Dünyanın Suyu Tükenecek mi?
Önümüzdeki on yıllarda su kıtlığı dünyanın karşı karşıya olduğu en büyük sorunlardan biri haline gelecektir. Sürdürülebilir olmayan kullanım, kirlilik, nüfus artışı ve iklim değişikliği nedeniyle dünya genelinde tatlı su kıtlığı baş göstermeye hazırlanıyor. Peki gerçekten de hiç suyun kalmadığı bir kırılma noktasına ulaşabilir mi?
Kısa cevap hayır, dünyada su tükenmeyecek. Bununla birlikte, tatlı suyun insanların ihtiyaç duyduğu yerde ve zamanda her zaman mevcut olmayacağı giderek daha belirgin hale geliyor.
Dünyamızın yüzeyinin yüzde 70’ini kaplayan tuzlu deniz suyunun tükenmesi gibi bir risk yok. Sorun, içtiğimiz, içinde yıkandığımız ve tarım için kullandığımız tatlı suda yatıyor. Bu kullanılabilir tatlı su stoku dünyadaki suyun sadece yüzde 3’ünü oluşturuyor ve büyük bir kısmı buzda ya da donmuş buzullarda kilitli durumda.
İklim değişikliğinin, dünyadaki su kıtlığı krizinde önemli bir faktör olan kuraklıkların sıklığını ve yoğunluğunu arttırdığı açıktır.
İklim değişikliğinin bir sonucu olarak dünyanın nerelerinde tatlı yeraltı sularının azaldığını gösteren 2018 NASA çalışmasına dayanan bir harita. Resim kredisi: NASA
Yoğunlaştırılmış tarım aynı zamanda inanılmaz miktarda su emmektedir; tarım, tüm su çekimlerinin neredeyse yüzde 70’ini oluşturmaktadır.
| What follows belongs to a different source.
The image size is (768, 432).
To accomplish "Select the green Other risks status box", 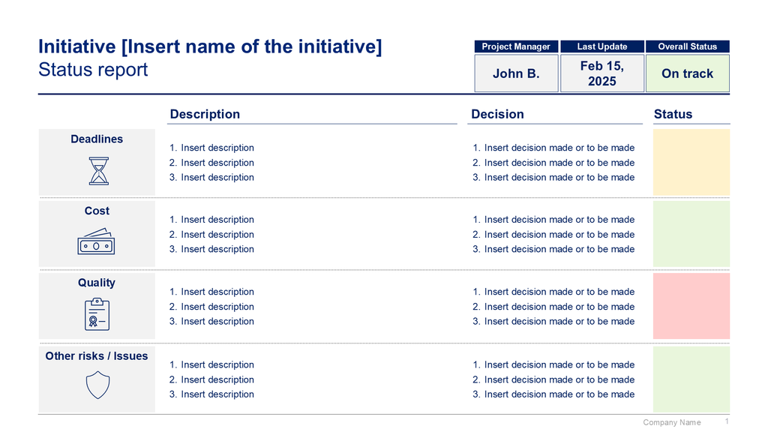I will tap(691, 378).
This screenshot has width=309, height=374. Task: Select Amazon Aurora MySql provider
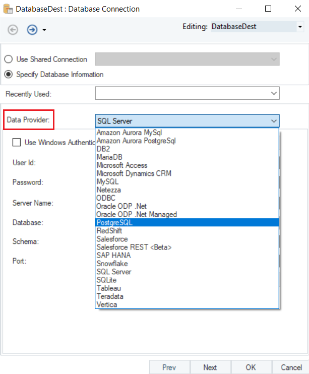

Önümüzdeki birkaç on yıl içinde dünya nüfusunun artacağı tahmin edildiğinden, gıda ve dolayısıyla su talebi de artacaktır.
Birçokları için kriz şimdiden kapıda. Birleşmiş Milletler’in 2023 tahminlerine göre, dünya genelinde 2 milyar insanın güvenli içme suyuna erişimi yok. Bu, gezegen nüfusunun dörtte biri demek.
2018 yılında Cape Town, geleceğin birçok şehir için neler getirebileceğinin çarpıcı bir örneğini sundu. Yıllarca sürdürülemez su kullanımı, kötü yönetim ve iklim değişikliğinin ardından, Güney Afrika kentine birkaç ay içinde potansiyel olarak suyunun tükenebileceği söylendi. Muslukların tam anlamıyla kuruduğuna dair uyarıların ortasında, kent sakinlerine su tüketimlerini azaltmaları, kısa süreli dur-kalk duşlar almaları, arabalarını yıkamamaları ve tuvaletleri mümkün olduğunca az sifonla yıkamaları söylendi.
Neyse ki “Sıfırıncı Gün” – kentte suyun tam anlamıyla tükeneceği tahmin edilen tarih – kıl payı atlatıldı, ancak Cape Town’ın içinde bulunduğu durum dünyanın diğer bölgelerinde yaşanacakların bir işareti olabilir.
Son zamanlarda yapılan araştırmalarda, aralarında Londra, Tokyo, Miami ve Moskova’nın da bulunduğu bir dizi büyük şehir su kıtlığının potansiyel sıcak noktaları olarak tespit edilmiştir. Ancak her zaman olduğu gibi, sorunun yükünü çekecek olanlar daha yoksul topluluklar ve dünyanın daha az varlıklı bölgeleri olacaktır.
Dünya suya daha muhtaç hale geldikçe, insan yaşamında bazı derin sosyal ve jeopolitik değişikliklere tanık olacağız. Araştırmacılar, iklim değişikliği ve su kıtlığının, devletlerin ve grupların suya erişim için savaştığı su çatışmaları riskini artıracağını belirtiyor. Benzer şekilde, bu on yılın sonuna kadar 700 milyon insanın yoğun su kıtlığı nedeniyle yerlerinden olabileceği ve bunun da küresel göçte büyük değişimlere yol açacağı tahmin edilmektedir.
Dünyadaki tüm muslukların kuruyacağı bir noktaya gelinmesi pek olası olmasa da, önümüzdeki yıllarda dünyanın su sorunlarının çok karmaşık bir hal alması muhtemeldir.